Based on a 981 Boxster, the result was a single-seater sports car without a top, door handles or windscreen. As with the Porsche hillclimb racing cars from the late 1960s, there was only a flat, transparent wind deflector which extended around the driver and ended at the doors. The team of engineers and designers created a cover to extend from the windscreen to the engine compartment. This tarpaulin paid homage to the 1954 Porsche 356 Speedster.

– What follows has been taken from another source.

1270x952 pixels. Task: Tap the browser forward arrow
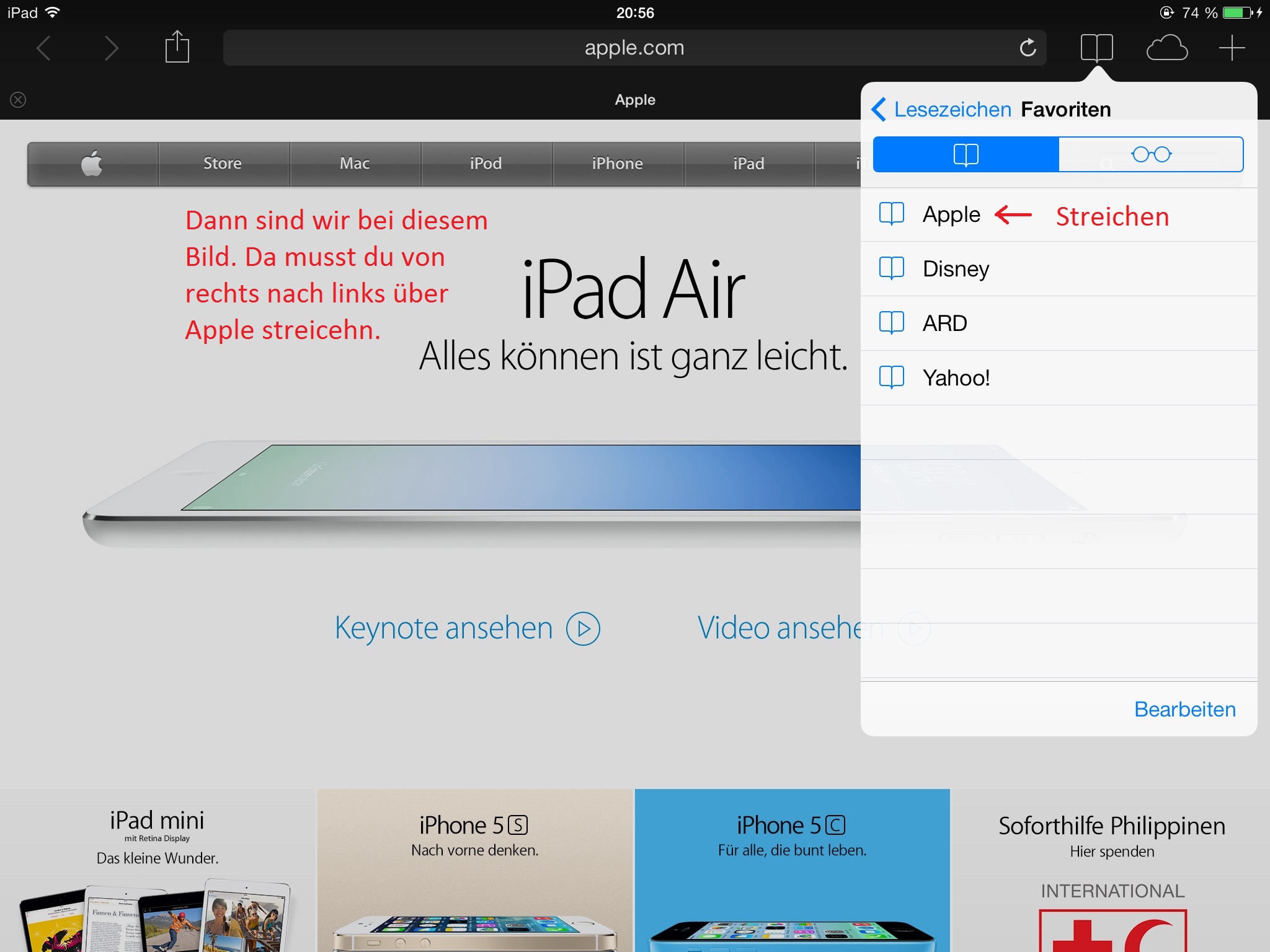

It was made initially of imitation leather, with a carbon fibre component planned for the next developmental stage, which was also the material for both rear and front lids. The dashboard underwent a complete redesign, fitted with elements from the Porsche 918 Spyder and assembled in the style of the super sports car. The seat also originated from the 918 technology platform. The passenger door could be opened, with another luggage compartment concealed behind it to provide space for a helmet shelf, a removable cover for the driver's seat and additional luggage.
After undergoing lightweight design treatment including minimal insulation material and weight-optimised components, the ready-to-drive 981 Bergspyder weighed 1,130 kg. Powered by the 3.8-litre 289 kW (393 PS) boxer engine from the Cayman GT4, the Bergspyder had a power-to-weight ratio of almost 2.8 kg per PS. Acceleration figures of just over four seconds from zero to 100 km/h and a Nürburgring time of around 7:30 minutes were close to becoming reality.
A major question mark remained as to whether the car would be eligible for registration in some countries, which would have an impact on potential sales. As a result, the project was not pursued and the prototype remained a one-off. The ready-to-drive sports car project was on display for two years at the development centre in Weissach before finally being transferred to the Porsche Museum. The 981 Bergspyder will be shown to the public for the first time during the 2019 edition of the Gaisberg hillclimb race.